Лева резво топал к переднему тамбуру. Ну да, в другом наверняка курят — не уединишься. Я заторопился следом, запнулся о смятую дорожку — и едва не вспахал носом пол.

— Блин!

В последний миг, ухватившись за поручень, я завис нелепой раскорякой. Перед глазами на грязно-белой дорожке от-

печатался рифленый след подошвы. «Сорок пятый растоптанный», — хмыкнув, я вернул себе равновесие и, отшатнувшись, едва не упал снова, теперь на спину. На меня уставились белые, неживые лица. Плоские, круглые маски, в глубине блестят человеческие глаза, угадываются смутные очертания носов, губ…

— Фарфор не желаете? — каркнули сверху.

Наваждение рассеялось. Высокий, похожий на ворона старик, облаченный в черный пиджак, развернул передо мной полотнище. На нем чудом держалась дюжина тарелок. В тарелках отражалась перепуганная физиономия.

Моя.

— Н-нет, спасибо!

— Есть сервизы…

— Не надо!

Бочком протиснувшись мимо фарфороносца, я поспешил удрать в тамбур.

— Памятники? — неслось в спину хриплое карканье. — Надгробья?

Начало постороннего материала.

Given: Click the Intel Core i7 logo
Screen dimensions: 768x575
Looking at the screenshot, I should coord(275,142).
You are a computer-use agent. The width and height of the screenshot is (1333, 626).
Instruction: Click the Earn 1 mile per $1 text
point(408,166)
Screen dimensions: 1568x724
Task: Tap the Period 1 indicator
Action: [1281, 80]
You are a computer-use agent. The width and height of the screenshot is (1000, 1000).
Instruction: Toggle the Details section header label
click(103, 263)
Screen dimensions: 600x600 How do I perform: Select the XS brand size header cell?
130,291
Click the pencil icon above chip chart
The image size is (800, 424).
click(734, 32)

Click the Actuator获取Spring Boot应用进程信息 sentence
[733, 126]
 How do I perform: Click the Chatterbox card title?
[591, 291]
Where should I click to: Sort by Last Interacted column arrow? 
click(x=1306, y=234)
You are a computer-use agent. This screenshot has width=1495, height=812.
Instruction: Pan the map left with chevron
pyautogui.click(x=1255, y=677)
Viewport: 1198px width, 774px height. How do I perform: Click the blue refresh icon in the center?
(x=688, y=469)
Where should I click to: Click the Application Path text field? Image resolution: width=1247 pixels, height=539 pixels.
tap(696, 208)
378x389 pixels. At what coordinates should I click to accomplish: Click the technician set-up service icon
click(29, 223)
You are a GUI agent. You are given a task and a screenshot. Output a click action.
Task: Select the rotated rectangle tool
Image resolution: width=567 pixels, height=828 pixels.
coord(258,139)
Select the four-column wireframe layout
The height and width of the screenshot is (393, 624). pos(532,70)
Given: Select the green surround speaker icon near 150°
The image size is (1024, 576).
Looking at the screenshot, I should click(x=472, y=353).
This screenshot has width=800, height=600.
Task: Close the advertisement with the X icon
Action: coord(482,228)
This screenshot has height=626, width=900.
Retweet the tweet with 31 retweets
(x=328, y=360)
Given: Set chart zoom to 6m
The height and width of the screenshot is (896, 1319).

В тамбуре было на удивление чисто — ни пепла, ни окурков, ни грязных следов. И пахло фиалками. Наверное, проводница дезодорантом пшикнула. Лева занимал половину свободного пространства. Спиной он подпер внешнюю дверь. Гостям из соседнего вагона ворваться в тамбур было бы затруднительно. К чему такие предосторожности? Истинный вагонный меняла храбрей Джеймса Бонда.

— Что за спецпредложение?

Чем Лева решил удивить старого дружка? Фунты? Йены? Золотые пиастры из сокровищ капитана Флинта?

— Мнезы.

— …?

— Ну, мнемосрезы. Воспоминания.

— Прикалываешься?

— Какие приколы?! — Лева надвинулся горой, забубнил мне в ухо, брызжа слюной: — Ты че, не въехал? Тебе Рафа не вколотил понималку?

— И ты туда же?!

— Нет, я не туда. — Насупившись, Лева сделался похож на синьора Помидора из «Чиполлино». — Это ты туда. А я — туда-сюда-обратно. Тебе, значит, и мне приятно. Я тебя когда-нибудь кидал? Дурил?

— Кидал. Один раз. Самый первый.

— Во-о-от! — Сосиска его пальца уперлась в железный потолок. — Если тебе ни хрена не нужно — может, продашь? Чего не жалко, а? Я куплю. За хорошие бабки.